***** Data *****

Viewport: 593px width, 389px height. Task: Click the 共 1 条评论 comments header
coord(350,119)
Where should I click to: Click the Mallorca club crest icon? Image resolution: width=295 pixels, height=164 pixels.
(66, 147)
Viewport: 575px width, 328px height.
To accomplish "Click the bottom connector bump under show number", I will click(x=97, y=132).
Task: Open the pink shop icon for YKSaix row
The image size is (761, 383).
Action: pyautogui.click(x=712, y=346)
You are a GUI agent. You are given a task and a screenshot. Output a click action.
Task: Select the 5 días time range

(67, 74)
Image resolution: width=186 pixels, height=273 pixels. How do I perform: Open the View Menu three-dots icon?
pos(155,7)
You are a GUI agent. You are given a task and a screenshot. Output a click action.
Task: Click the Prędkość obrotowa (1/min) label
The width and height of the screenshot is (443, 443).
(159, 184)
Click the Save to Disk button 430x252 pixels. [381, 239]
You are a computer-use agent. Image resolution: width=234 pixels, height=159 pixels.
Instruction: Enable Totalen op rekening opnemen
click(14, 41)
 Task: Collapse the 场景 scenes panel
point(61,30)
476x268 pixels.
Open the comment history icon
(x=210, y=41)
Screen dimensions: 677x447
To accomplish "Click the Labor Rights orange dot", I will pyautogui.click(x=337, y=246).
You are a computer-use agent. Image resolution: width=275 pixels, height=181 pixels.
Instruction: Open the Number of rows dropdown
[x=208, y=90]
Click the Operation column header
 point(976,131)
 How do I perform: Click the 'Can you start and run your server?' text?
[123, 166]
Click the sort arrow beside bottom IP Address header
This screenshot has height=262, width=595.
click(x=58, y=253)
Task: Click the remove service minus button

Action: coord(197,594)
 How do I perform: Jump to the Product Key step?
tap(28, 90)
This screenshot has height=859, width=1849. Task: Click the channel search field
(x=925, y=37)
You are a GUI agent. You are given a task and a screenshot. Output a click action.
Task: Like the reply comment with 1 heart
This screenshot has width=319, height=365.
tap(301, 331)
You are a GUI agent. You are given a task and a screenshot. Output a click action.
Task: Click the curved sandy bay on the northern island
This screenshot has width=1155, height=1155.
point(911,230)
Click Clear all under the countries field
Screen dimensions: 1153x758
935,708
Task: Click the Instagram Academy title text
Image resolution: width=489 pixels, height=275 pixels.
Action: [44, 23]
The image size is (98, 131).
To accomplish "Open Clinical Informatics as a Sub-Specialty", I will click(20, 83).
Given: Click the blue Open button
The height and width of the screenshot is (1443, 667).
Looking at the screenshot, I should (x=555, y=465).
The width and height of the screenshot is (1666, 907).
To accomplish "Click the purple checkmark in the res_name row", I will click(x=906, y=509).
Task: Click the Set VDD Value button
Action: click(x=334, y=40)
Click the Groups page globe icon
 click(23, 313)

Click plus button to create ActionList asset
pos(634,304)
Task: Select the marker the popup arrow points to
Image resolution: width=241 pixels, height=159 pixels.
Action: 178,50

*****

▶ The exercise
Rewrite the items from the line containing "Task: Select the marker" through the end of the items, requests included, adding 145 to every coordinate in the answers.

▶ Reply
Task: Select the marker the popup arrow points to
Image resolution: width=241 pixels, height=159 pixels.
Action: 323,195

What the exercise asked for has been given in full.